Gary Bauer is the face of Bauer’s Intelligent Transportation, a transportation company based in San Francisco. He’s also my friend, and someone I’ve helped both as a consultant and just as a friend in Social Media many times. I’ve told Gary and also anyone regardless of whether they listened to me, that the CEO who speaks for the company must lead the charge and the effort into Social Media.
Why? Because most of the time the CEO is the person who has (or should have) passion for the company. If it’s Gary, or George Zimmerman Of The Men’s Warehouse, that person is the one who should implement the Social Media effort.
The video below proves it. Watch Gary in action, talking about what he loves other than his family: his business.
You can’t hire a Social Media specialist to replicate the passion that comes naturally from Gary Bauer. Gary’s feel for what he’s doing can’t be replicated or faked. Yet, business after business passes off its Social Media effort to one person, and leaves everything to that one person. That’s a huge error, yet it’s done every day.

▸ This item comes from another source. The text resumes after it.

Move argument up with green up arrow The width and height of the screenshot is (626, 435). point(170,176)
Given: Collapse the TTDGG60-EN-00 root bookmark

Then we have someone telling us that Social Media doesn’t work for business.
The Social Media specialist should not be that, but a person who writes a plan that the entire company, including the CEO, follows. Every employee that has a blog Twitter, website, and Facebook account, or ideally all four, and more, should be enlisted to help communicate the company’s message about its product or event, or general news.

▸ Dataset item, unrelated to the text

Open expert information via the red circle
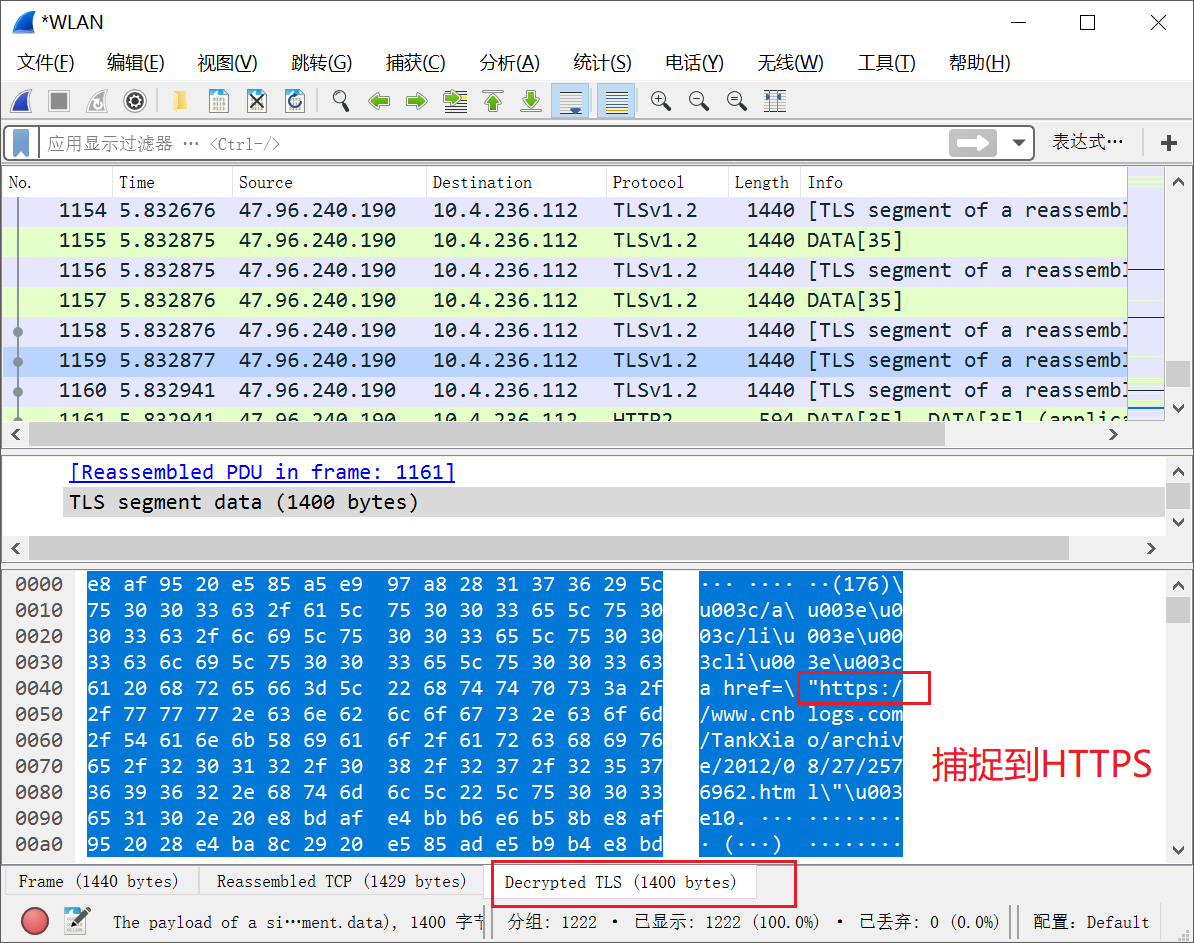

The CEO must craft and deliver his or her message via Social Media, and for an important reason that’s especially true for entrepreneurs: the person who creates the business wants his or her message communicated via Social Media, and is the best person to do it because they made the dang company.
I told Gary a long time ago that he’s the best person to do this. While I think he gets that now, that video, created in 2009, is the best example of what I’ve said over and over again.
Oh, and if you’re reading this, do Social Media Consulting, and yet only do what the client, who doesn’t know Social Media, asks for, you’re not doing a good job for your client – even if the client thinks you are. Eventually, that good feeling will go away when they realize that sales aren’t really connected to anything you did, and are just the product of a good quarter.